Will you quote only the lines starting at the one that contains "Instruction: Open the" and ending with the last line of the listing below, inclusive?

------ Input data

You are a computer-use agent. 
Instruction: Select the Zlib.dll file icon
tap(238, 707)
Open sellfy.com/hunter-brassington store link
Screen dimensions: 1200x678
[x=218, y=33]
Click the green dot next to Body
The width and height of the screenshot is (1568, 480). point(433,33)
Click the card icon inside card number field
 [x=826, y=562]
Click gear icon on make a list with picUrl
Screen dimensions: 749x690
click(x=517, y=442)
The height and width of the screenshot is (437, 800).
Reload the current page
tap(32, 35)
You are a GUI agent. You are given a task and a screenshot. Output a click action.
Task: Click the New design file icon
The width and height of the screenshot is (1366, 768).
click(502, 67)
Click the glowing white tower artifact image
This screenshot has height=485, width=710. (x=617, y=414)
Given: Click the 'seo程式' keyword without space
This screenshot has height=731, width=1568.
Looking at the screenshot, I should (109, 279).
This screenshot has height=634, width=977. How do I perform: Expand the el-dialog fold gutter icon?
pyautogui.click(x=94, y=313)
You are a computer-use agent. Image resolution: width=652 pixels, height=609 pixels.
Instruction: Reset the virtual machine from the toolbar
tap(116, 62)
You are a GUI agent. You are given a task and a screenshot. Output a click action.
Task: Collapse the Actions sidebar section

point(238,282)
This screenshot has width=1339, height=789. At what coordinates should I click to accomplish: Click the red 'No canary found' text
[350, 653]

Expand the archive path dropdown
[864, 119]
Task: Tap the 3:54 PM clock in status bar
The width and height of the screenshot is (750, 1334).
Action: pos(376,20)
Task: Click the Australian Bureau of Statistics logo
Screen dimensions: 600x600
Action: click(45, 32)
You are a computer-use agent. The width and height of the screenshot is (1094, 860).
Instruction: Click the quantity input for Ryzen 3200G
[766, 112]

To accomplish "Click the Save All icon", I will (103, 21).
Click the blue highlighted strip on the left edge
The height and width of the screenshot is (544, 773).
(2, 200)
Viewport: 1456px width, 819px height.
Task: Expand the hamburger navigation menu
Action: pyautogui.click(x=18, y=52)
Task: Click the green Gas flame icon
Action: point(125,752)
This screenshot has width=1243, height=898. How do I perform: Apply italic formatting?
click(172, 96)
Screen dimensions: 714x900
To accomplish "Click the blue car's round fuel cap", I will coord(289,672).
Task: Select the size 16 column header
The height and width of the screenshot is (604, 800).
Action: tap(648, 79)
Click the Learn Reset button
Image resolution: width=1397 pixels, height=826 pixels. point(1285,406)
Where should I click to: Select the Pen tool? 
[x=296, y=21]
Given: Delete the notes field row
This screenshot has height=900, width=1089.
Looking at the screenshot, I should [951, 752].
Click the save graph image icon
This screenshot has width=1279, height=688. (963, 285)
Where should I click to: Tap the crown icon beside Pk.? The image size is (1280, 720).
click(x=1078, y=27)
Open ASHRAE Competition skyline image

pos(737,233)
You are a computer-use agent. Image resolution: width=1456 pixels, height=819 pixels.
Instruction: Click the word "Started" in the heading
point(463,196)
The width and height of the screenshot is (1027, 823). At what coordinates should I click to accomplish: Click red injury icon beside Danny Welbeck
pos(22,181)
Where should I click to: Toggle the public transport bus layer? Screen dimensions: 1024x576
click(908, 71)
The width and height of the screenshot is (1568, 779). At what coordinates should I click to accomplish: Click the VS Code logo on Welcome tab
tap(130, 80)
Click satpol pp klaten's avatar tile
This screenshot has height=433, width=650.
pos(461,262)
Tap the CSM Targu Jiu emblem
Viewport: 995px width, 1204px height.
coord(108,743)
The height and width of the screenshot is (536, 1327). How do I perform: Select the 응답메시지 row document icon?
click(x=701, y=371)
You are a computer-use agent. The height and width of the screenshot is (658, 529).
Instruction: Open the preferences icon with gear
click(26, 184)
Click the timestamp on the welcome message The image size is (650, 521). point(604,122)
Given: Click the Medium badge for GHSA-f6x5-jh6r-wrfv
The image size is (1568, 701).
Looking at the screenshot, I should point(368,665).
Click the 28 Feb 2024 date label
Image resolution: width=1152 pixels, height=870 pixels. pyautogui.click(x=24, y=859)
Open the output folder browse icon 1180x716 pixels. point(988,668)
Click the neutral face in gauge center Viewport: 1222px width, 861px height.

------------

**Reply to the task**
Instruction: Open the preferences icon with gear
click(26, 184)
Click the timestamp on the welcome message The image size is (650, 521). point(604,122)
Given: Click the Medium badge for GHSA-f6x5-jh6r-wrfv
The image size is (1568, 701).
Looking at the screenshot, I should point(368,665).
Click the 28 Feb 2024 date label
Image resolution: width=1152 pixels, height=870 pixels. pyautogui.click(x=24, y=859)
Open the output folder browse icon 1180x716 pixels. point(988,668)
Click the neutral face in gauge center Viewport: 1222px width, 861px height.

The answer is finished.